[Vorgegebener Text]
Neue Studien zu ADHS

"Er gaukelt und schaukelt, er trappelt und zappelt"

Das Aufmerksamkeitsdefizit-/Hyperaktivitätssyndrom (ADHS) zählt zu den häufigsten kindlichen Verhaltenssauffälligkeiten, die bis ins Erwachsenenalter fortwirken können. Neue Studien sollen Licht in die Pathophysiologie der Erkrankung bringen.

ADHS äußert sich vor allem durch Unaufmerksamkeit, Hyperaktivität und Impulsivität in ungewöhnlich hohem Ausmaß. Zu den wichtigsten Diagnosekriterien zählt, dass die Störung bereits vor dem siebten Lebensjahr aufgetreten sein muss und die Hauptmerkmale der Erkrankung in mindestens zwei unterschiedlichen Lebenssituationen, zum Beispiel zu Hause und in der Schule, zu beobachten sind.

Vom kindlichen zum Erwachsenenproblem

Nach den jüngsten Untersuchungen kann man davon ausgehen, dass im Schnitt etwa 5,3 Prozent aller Kinder weltweit von ADHS betroffen sind. Bei etwa der Hälfte von ihnen bleibt die Erkrankung im klinisch relevanten Ausmaß bis ins Erwachsenenalter bestehen.

Wenn ADHS nicht diagnostiziert und behandelt wird, hat das später weit reichende Folgen: Innere Unruhe, Aufmerksamkeitsschwäche und Affektausbrüche führen zu erheblichen Problemen bei der Organisation des Alltagslebens, in Beruf und Partnerschaft. In besonders schweren Fällen kommt es zu Alkohol- und Drogenmissbrauch, das Unfallrisiko steigt und manche Menschen rutschen sogar in die Kriminalität ab.

Eine multifaktoriell bedingte Erkrankung

Nach derzeitigem Stand der Erkenntnis ist das ADHS multifaktoriell bedingt, entsteht also aus einem Zusammenwirken mehrerer genetischer, neurobiologischer, psycho-sozialer und allgemein umweltbedingter Faktoren.

Was man sicher weiß, ist, dass es sich um eine vorwiegend erblich bedingte Stoffwechselstörung im Gehirn handelt, die bestimmte funktionelle Systeme beeinträchtigt. Betroffen sind vor allem der präfrontale Cortex und Areale von Hirnstamm und Kleinhirn.

Sobald der Stoffwechsel verschiedener Neurotransmitter (vor allem der Botenstoffe Dopamin und Noradrenalin) aus dem Gleichgewicht gerät, wirkt sich das sowohl auf Stimmung und Gefühlslage als auch auf die kognitiven Fähigkeiten aus.

Durch Psychostimulantien - Amphetamine und amphetaminähnliche Wirkstoffe (vor allem Methylphenidat), aber auch andere Arzneien mit ähnlichen Wirkmechanismen (z.B. Atomoxetin, ein selektiver Noradrenalin-Wiederaufnahme-Hemmer), kann der Neurotransmitter-Stoffwechsel im Gehirn wieder in Balance gebracht werden. Begleitend kommen zur Behandlung von ADHS verhaltenstherapeutische Maßnahmen zum Einsatz.

[Aufgabe 1] Geben Sie aus dem Text über ADHS alles von "Was man sicher" bis hinunter zu "Hirnstamm und Kleinhirn." erneut wieder und benennen Sie dabei "Kleinhirn" in "Cerebellum" um.
[Aufgabe 2] Setzen Sie den Text über ADHS bitte fort, beginnend nach seinem letzten Satz.

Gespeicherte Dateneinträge
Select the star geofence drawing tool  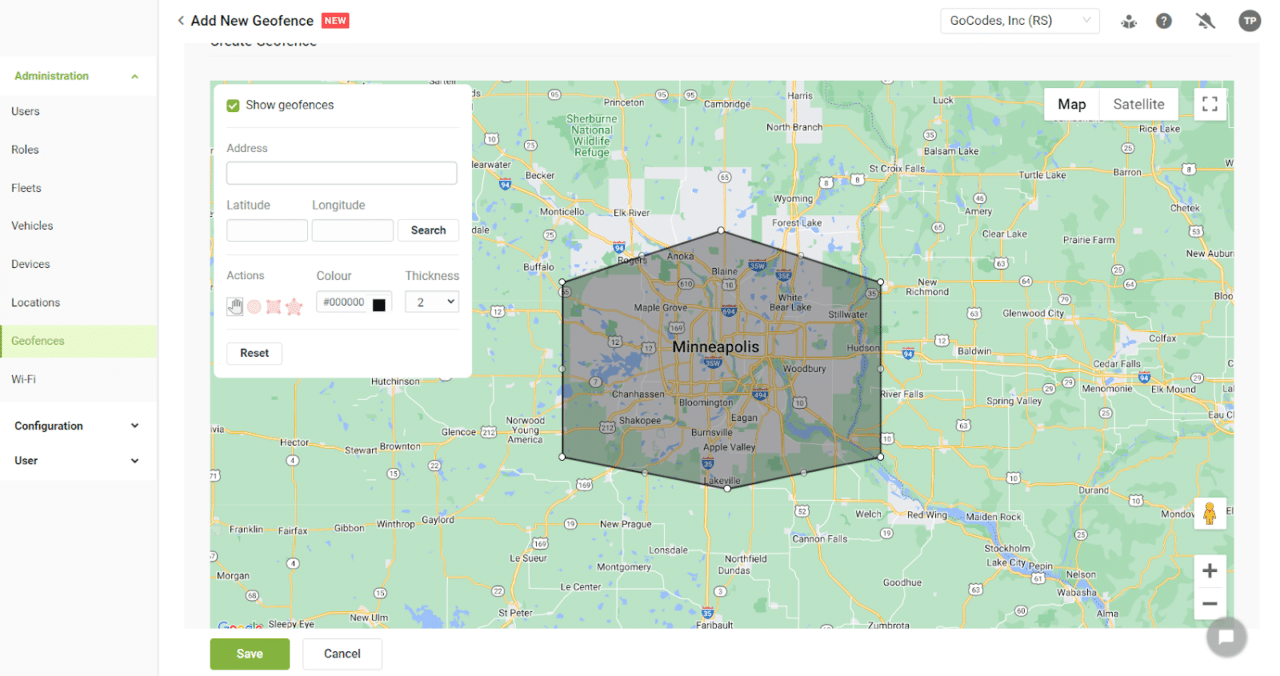click(294, 306)
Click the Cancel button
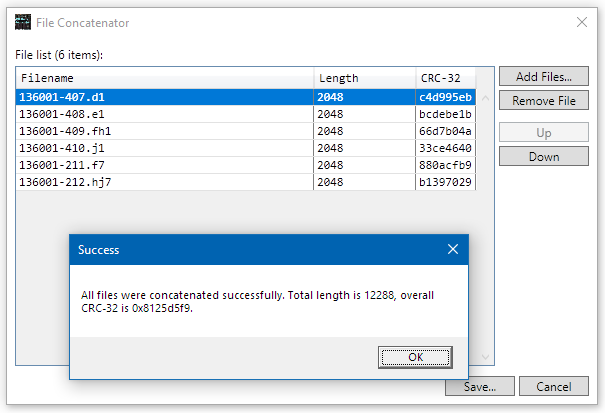Image resolution: width=605 pixels, height=413 pixels. 553,387
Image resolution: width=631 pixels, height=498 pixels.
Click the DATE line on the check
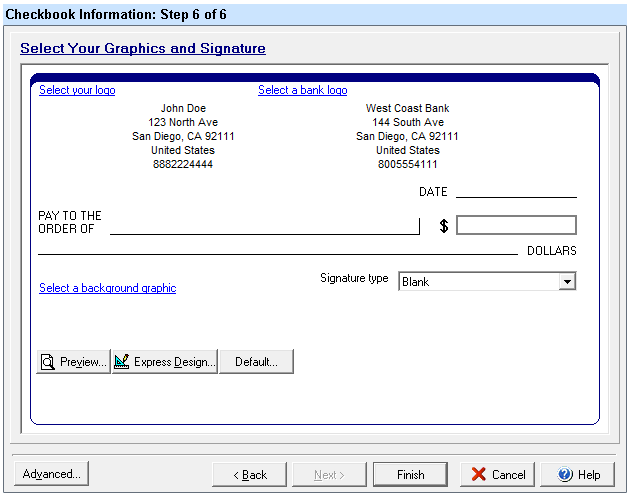click(x=516, y=191)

[Antwortfeld 1]
Was man sicher weiß, ist, dass es sich um eine vorwiegend erblich bedingte Stoffwechselstörung im Gehirn handelt, die bestimmte funktionelle Systeme beeinträchtigt. Betroffen sind vor allem der präfrontale Cortex und Areale von Hirnstamm und Cerebellum.

[Antwortfeld 2]
Den Genen auf der Spur

Für die Störung scheinen Genvarianten, nicht Gendefekte, mitverantwortlich zu sein. Geforscht wird an Familien, in denen ADHS gehäuft und über mehrere Generationen auftritt. Mittlerweile konnten eine Reihe von Genregionen ausgemacht werden, in denen die Wissenschaftler weitere, noch nicht identifizierte Gene vermuten, die bei ADHS eine Rolle spielen.

Während man früher davon ausging, dass das Gehirn mit dem Erreichen des jungen Erwachsenenalters keine Restrukturierung mehr erfährt, weiß man heute, dass es Gene gibt, die im weiteren Verlauf des Lebens den Umbau und die Anpassung bestimmter Gehirnstrukturen an Umweltanforderungen mit bewerkstelligen können.

Auch das im Zusammenhang mit ADHS wichtige dopaminerge System verändert sich vermutlich bis ins Erwachsenenalter hinein und ist besonders anfällig für negative Einflüsse von außen. Das können chemische Stressoren sein, aber auch Lebensumstände, die dazu beitragen, dass sich dieses wichtige Neurotransmitter-System krankheitsrelevant verändert.

Krankmachende Umweltfaktoren

Als gesichert gilt, dass - wahrscheinlich zusammen mit entsprechender Veranlagung - Alkohol- und Nikotinmissbrauch in der Schwangerschaft ADHS mit verursachen kann. Nicht zu unterschätzen dürfte auch die permanente Reizüberflutung von Kindesbeinen an sein.

Zusammenfassend lässt sich also sagen: Die Aufmerksamkeits-Defizit- und Hyperaktivitäts-Störung ist zwar zu einem erheblichen Teil erblich bedingt, die Ausprägung zum Problem ist aber von diversen Umweltfaktoren abhängig.